A briefing to the UN Security Council on behalf of international mediator Kofi Annan has offered a pessimistic outlook, according to diplomats. Opinion remains split on the best way to end the violence.
The council was briefed by Annan's deputy, Jean-Marie Guehenno, who was speaking from Geneva via videophone.
Guehenno told the assembly that Syrian protesters "have lost fear and are unlikely to stop their movement," one diplomat said.
Officials also claimed that Guehenno had highlighted doubts to the closed session that Syrian President Bashar al-Assad had any intention of honoring a six-point peace plan.
The report follows the visit of Arab League and UN mediator Annan's visit to Damascus, where he met Assad. At the meeting, Annan is believed to have urged Assad to adhere to principles of the cease-fire plan.
Confused picture of massacre
The Syrian government was widely criticized after at least 108 people were killed in a two-day offensive near the town of Houla. Some 49 children and 34 women were among those who died. The true identities and allegiances of the perpetrators have yet to be established, but UN monitors have said there is evidence that contradicts Syrian government denials that armed forces and allied militia were responsible.
At the Security Council meeting, Germany's UN ambassador Peter Wittig said the body should be capable of making the parties responsible for civilian deaths accountable.

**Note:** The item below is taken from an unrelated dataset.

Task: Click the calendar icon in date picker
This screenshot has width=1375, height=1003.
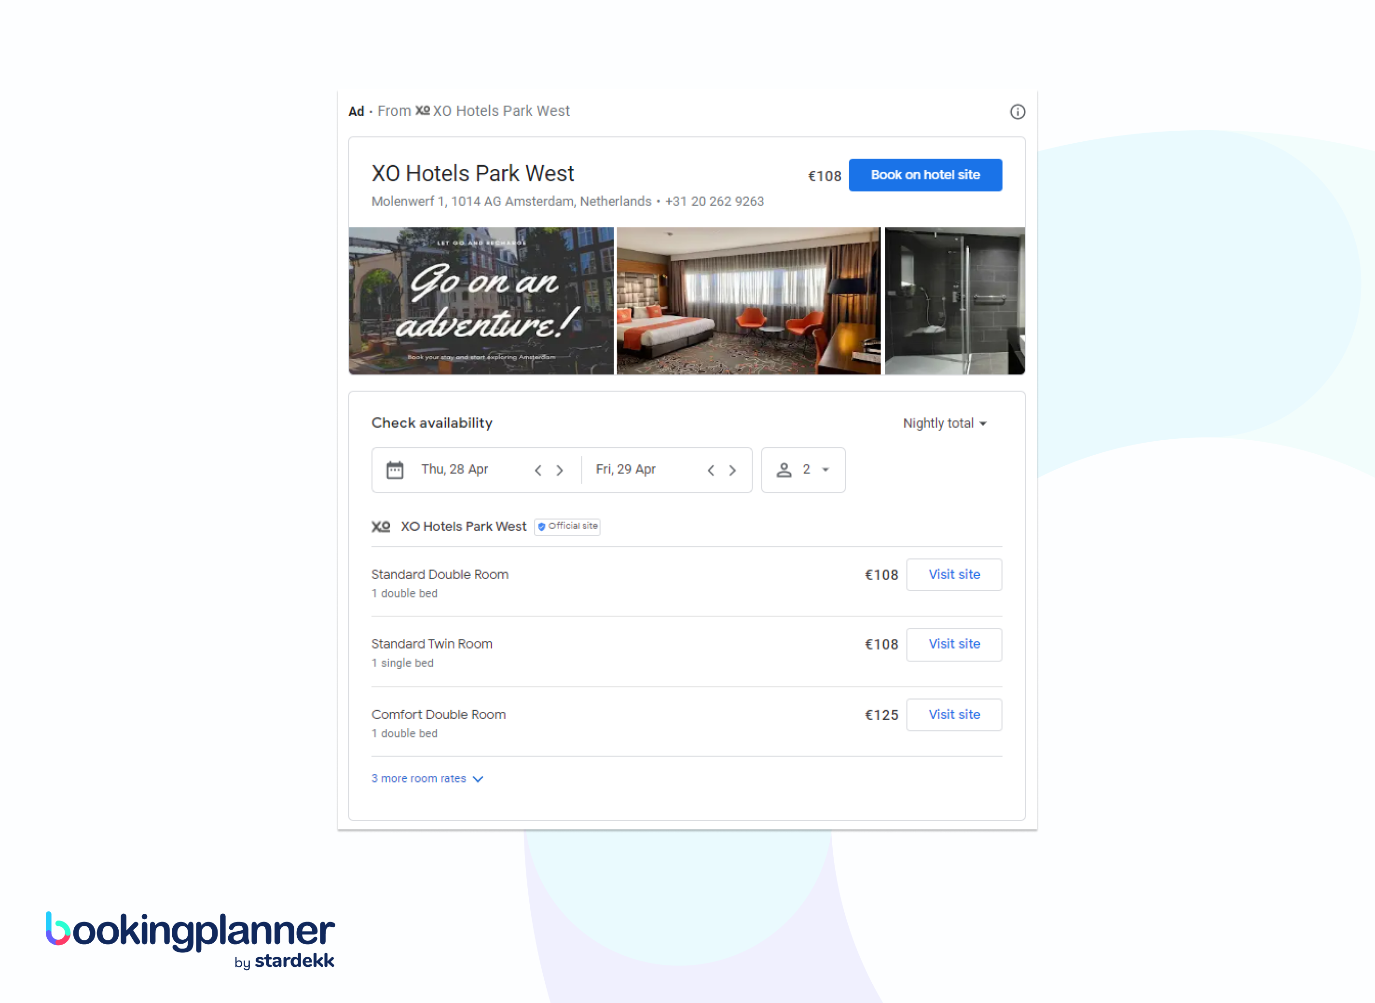Action: 395,470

"We think the last 15 months have shown that inaction of the council leads to this vicious circle of violence," Wittig told reporters. "We need to overcome that - and hopefully today's debate will make a contribution."
There was further outrage on Wednesday as UN observers said 13 bodies had been found in eastern Syria. The victims were shot in the head.

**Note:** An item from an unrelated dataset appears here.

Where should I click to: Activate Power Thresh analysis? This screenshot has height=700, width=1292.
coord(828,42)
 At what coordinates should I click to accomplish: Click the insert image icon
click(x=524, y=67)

French President Francois Hollande said on Tuesday that military intervention was an option that could be considered.
'No reason to think militarily'
But Germany appears to be at odds with its NATO ally, saying there were no grounds to even debate military action.
"From the federal government's point of view, there is no reason to speculate over military options," Foreign Minister Guido Westerwelle was quoted as saying in the daily newspaper Die Welt.
However, Westerwelle did urge those "who have hesitated to withdraw their support" for Syria to decisively isolate Damascus, using "all political leverage" to end to the bloodshed.
Earlier on Wednesday, Russia's Deputy Foreign Minister Gennady Gatilov told the Interfax news agency that it was too early for the Security Council to take new action in the wake of the killing of 108 people in Houla.
Meanwhile, Chinese Foreign Ministry spokesman Liu Weimin told reporters that China remained opposed to military intervention.